Most people don't think of a rattlesnake as a cute and cuddly pet, but a few do raise these deadly creatures for their meat, their skin and/or their venom. Before you purchase a dangerous animal like this make sure that you've done your research and are fully prepared to take on the responsibility of handling and housing these venomous snakes.

Research local laws to be sure you're allowed to own and possess venomous snakes. You may need to have a permit before you begin the process of acquiring a rattlesnake. You can start researching with your state's Department of Natural Resources office.

Make sure you have a place completely ready to store your rattlesnake once you have it. It's critical that the snake be safe inside the habitat you create and that it not be able to get out; an escaped snake is not just a safety hazard to you but a potential hazard to others--thus a liability to you--as well. Keeping it healthy and happy and well-fed makes it less likely to wander.

Visit an online merchant like Rattlesnakes For Sale or reptile enthusiast forums. Both are good places to look for live rattlesnakes for sale. If you're lucky you might have a rattlesnake vendor in your own state, but that is relatively rare.

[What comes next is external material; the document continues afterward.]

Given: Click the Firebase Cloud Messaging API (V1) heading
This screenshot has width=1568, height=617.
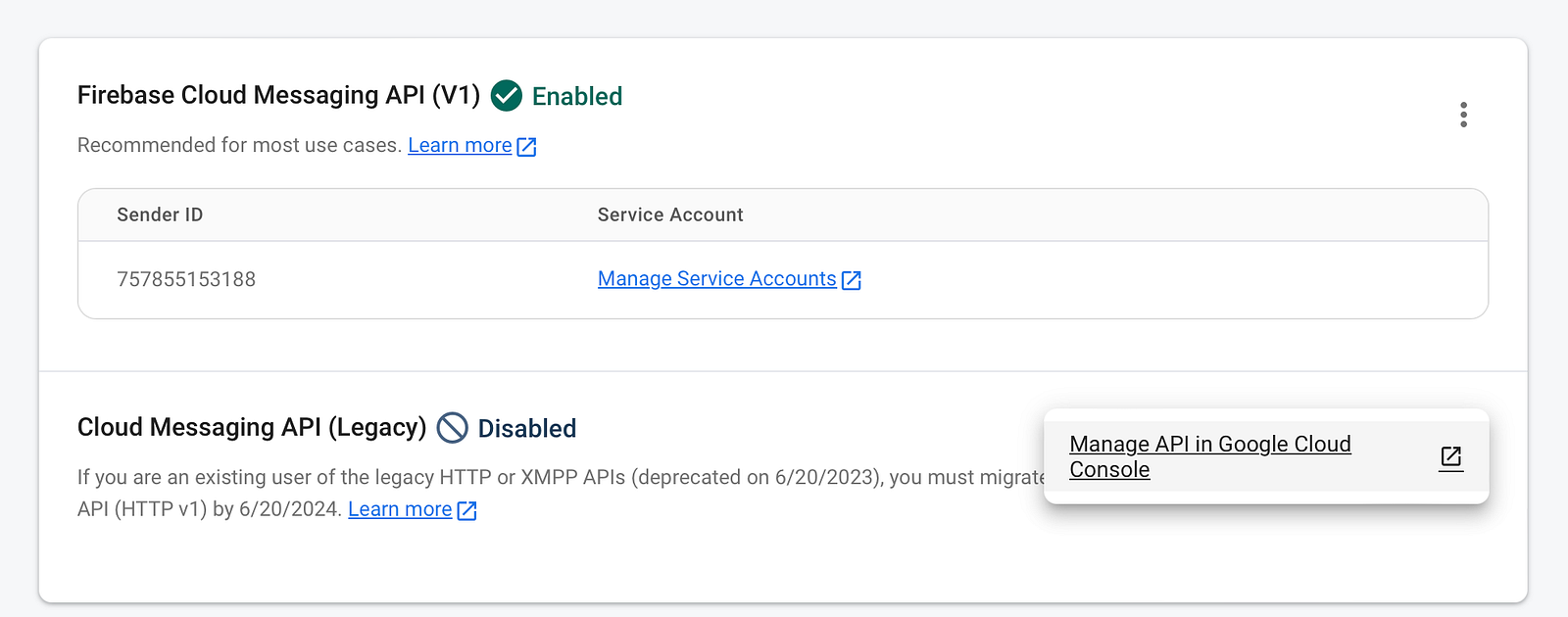Looking at the screenshot, I should pyautogui.click(x=278, y=95).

Choose your rattlesnake based on the seller's expertise and knowledge of snake husbandry. If at all possible, visit the seller's location and check for temperatures between 75 and 85 degrees and generally active snakes that are willing to eat. Once you have your snake take it to a veterinarian as instructed in Step 7. This step is particularly important if you were not able to visit and evaluate the snake seller's site in person.

Complete the transaction as you would any other purchase. Be ready to provide documentation that you've completed the permit process if it is necessary in your state, and do not expect the rattlesnake seller to do your research for you. Be prepared to pay for expensive shipping--the snakes must go by air, crated and bagged as venomous snakes.

Double-check that you have your permit--if required--firmly in hand before you pick up your rattlesnake from the airport.

Take your new pet rattlesnake to a veterinarian for thorough evaluation as soon as possible. Microbial bloodwork and fecal occult tests can clue your veterinarian in to potential health problems before they are visible to you. Steps that you can take to evaluate your snake's health on your own include a careful examination for external parasites, both with and without a magnifying glass. Also be alert for signs of possible illness including vomiting, diarrhea and unwillingness to eat.


It's very hard to determine the sex of a rattlesnake; the best indicator for a layman is that the tail of a male snake--the distance between the anus and the rattle--is much longer than on a female. If having a snake of a particular sex is important to you, your only real choice when buying online is to purchase the snake and then inspect it when you receive it. If you're buying in person, the seller should be able to show you both a male and a female snake so that you can compare tail length for yourself. The seller should also be able to manually extrude a male snake's paired hemipenises to demonstrate that it is, in fact, a male. There is no comparable process for a female snake.